Rows from a collection:
****************

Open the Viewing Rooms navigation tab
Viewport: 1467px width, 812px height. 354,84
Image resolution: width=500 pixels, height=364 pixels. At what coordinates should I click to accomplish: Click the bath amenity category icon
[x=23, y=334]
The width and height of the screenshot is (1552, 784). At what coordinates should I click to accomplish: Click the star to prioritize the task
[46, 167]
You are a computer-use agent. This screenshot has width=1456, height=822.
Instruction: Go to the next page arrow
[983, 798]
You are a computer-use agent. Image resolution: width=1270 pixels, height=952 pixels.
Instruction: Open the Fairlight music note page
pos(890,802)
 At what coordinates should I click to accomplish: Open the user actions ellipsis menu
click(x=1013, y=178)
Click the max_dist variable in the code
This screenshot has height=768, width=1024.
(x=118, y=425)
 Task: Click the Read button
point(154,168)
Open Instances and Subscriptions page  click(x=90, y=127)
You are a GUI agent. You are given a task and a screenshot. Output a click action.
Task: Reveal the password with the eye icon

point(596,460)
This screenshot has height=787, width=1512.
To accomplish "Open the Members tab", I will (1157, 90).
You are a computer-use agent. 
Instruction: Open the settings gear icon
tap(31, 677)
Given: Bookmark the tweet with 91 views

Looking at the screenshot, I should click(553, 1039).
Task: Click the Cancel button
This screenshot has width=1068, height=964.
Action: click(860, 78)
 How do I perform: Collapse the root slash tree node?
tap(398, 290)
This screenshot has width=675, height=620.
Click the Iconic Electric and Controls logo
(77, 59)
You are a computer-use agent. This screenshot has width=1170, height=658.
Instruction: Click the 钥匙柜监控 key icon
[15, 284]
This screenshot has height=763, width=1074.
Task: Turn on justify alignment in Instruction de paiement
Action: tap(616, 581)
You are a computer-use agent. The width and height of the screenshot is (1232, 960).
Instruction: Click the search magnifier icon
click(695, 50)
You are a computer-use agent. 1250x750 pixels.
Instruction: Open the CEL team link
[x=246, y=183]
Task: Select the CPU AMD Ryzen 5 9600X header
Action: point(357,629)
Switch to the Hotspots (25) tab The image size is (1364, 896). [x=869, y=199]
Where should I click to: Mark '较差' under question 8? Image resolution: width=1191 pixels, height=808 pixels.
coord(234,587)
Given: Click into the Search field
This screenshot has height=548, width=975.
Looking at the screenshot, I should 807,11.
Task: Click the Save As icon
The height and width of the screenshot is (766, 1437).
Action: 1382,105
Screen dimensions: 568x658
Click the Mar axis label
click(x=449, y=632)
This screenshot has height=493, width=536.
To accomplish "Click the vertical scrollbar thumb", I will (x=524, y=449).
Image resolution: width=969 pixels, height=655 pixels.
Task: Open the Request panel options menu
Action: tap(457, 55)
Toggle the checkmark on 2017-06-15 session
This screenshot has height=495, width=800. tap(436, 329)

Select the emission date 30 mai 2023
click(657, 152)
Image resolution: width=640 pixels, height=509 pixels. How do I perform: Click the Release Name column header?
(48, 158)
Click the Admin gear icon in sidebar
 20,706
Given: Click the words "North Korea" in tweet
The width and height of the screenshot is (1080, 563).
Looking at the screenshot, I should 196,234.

****************

GIVEN REQUEST = Copy out all the rows again with each "computer-use agent" renamed to "screen agent". Leave everything else unchanged.

OUTPUT =
Open the Viewing Rooms navigation tab
Viewport: 1467px width, 812px height. 354,84
Image resolution: width=500 pixels, height=364 pixels. At what coordinates should I click to accomplish: Click the bath amenity category icon
[x=23, y=334]
The width and height of the screenshot is (1552, 784). At what coordinates should I click to accomplish: Click the star to prioritize the task
[46, 167]
You are a screen agent. This screenshot has width=1456, height=822.
Instruction: Go to the next page arrow
[983, 798]
You are a screen agent. Image resolution: width=1270 pixels, height=952 pixels.
Instruction: Open the Fairlight music note page
pos(890,802)
 At what coordinates should I click to accomplish: Open the user actions ellipsis menu
click(x=1013, y=178)
Click the max_dist variable in the code
This screenshot has height=768, width=1024.
(x=118, y=425)
 Task: Click the Read button
point(154,168)
Open Instances and Subscriptions page  click(x=90, y=127)
You are a GUI agent. You are given a task and a screenshot. Output a click action.
Task: Reveal the password with the eye icon

point(596,460)
This screenshot has height=787, width=1512.
To accomplish "Open the Members tab", I will (1157, 90).
You are a screen agent. 
Instruction: Open the settings gear icon
tap(31, 677)
Given: Bookmark the tweet with 91 views

Looking at the screenshot, I should click(553, 1039).
Task: Click the Cancel button
This screenshot has width=1068, height=964.
Action: click(860, 78)
 How do I perform: Collapse the root slash tree node?
tap(398, 290)
This screenshot has width=675, height=620.
Click the Iconic Electric and Controls logo
(77, 59)
You are a screen agent. This screenshot has width=1170, height=658.
Instruction: Click the 钥匙柜监控 key icon
[15, 284]
This screenshot has height=763, width=1074.
Task: Turn on justify alignment in Instruction de paiement
Action: tap(616, 581)
You are a screen agent. The width and height of the screenshot is (1232, 960).
Instruction: Click the search magnifier icon
click(695, 50)
You are a screen agent. 1250x750 pixels.
Instruction: Open the CEL team link
[x=246, y=183]
Task: Select the CPU AMD Ryzen 5 9600X header
Action: point(357,629)
Switch to the Hotspots (25) tab The image size is (1364, 896). [x=869, y=199]
Where should I click to: Mark '较差' under question 8? Image resolution: width=1191 pixels, height=808 pixels.
coord(234,587)
Given: Click into the Search field
This screenshot has height=548, width=975.
Looking at the screenshot, I should 807,11.
Task: Click the Save As icon
The height and width of the screenshot is (766, 1437).
Action: 1382,105
Screen dimensions: 568x658
Click the Mar axis label
click(x=449, y=632)
This screenshot has height=493, width=536.
To accomplish "Click the vertical scrollbar thumb", I will (x=524, y=449).
Image resolution: width=969 pixels, height=655 pixels.
Task: Open the Request panel options menu
Action: tap(457, 55)
Toggle the checkmark on 2017-06-15 session
This screenshot has height=495, width=800. tap(436, 329)

Select the emission date 30 mai 2023
click(657, 152)
Image resolution: width=640 pixels, height=509 pixels. How do I perform: Click the Release Name column header?
(48, 158)
Click the Admin gear icon in sidebar
 20,706
Given: Click the words "North Korea" in tweet
The width and height of the screenshot is (1080, 563).
Looking at the screenshot, I should 196,234.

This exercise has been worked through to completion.